On Thu, 10 Mar 2011, Austin Spry wrote:
I have a custom data set in panel format using 'Trees' as
Group/Unit index and 'Age' as the Time index. All 'Trees' also
belong to one of 27 'Stands'.
When I restrict the sample to a particular 'Stand', the data set
structure does not transfer to the sample set. The 'Trees' and
'Age' indices must be reassigned every time I restrict the
sample group. (The complete data set retains its specification
as 'Panel Data' when I 'Restore Full Range'.)
Am I doing something brainless here? Is there some reason GRETL
keeps the entire data set as 'Panel' while changing each sample
to 'Cross-Sectional'?
Hello Austin,
I don't suppose you are doing aything brainless, but I don't know
exactly what your dataset looks like, and on the face of it what
you are reporting is puzzling.
When you restrict the sample, starting from a panel dataset, gretl
checks to see if the restricted sample can still be interpreted as
a panel, and it drops back to a cross-sectional interpretation
only if the panel interpretation seems to be unavailable.

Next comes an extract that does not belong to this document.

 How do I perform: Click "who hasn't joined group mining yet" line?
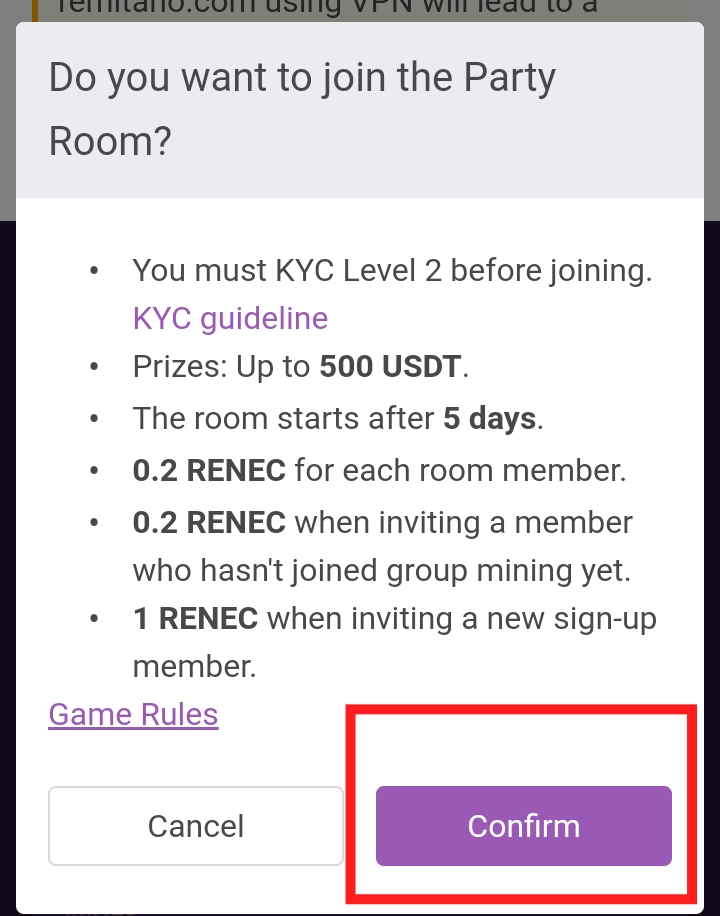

Obviously, a panel interpretation makes sense only if the
restricted sample still contains at least two groups and at least
two time periods.
By way of illustration, consider this gretl script (greene14_1 is
a panel dataset comprising 6 "units" or "groups" observed over 15
time periods):
open greene14_1.gdt
series foo = (unit==1 || unit==3)? 1 : 2
The "foo" series is intended to emulate your "Stand" variable. If
you now restrict the sample using "foo = 1" as criterion, you get
a panel with two groups, corresponding to the original "units" 1
and 3. If you restore the full sample then subsample using "foo =
2" as the criterion, you again get a panel, comprising the
original "units" 2, 4, 5 and 6.
If you're using a very old version of gretl this might not work as
described. The current version is 1.9.4.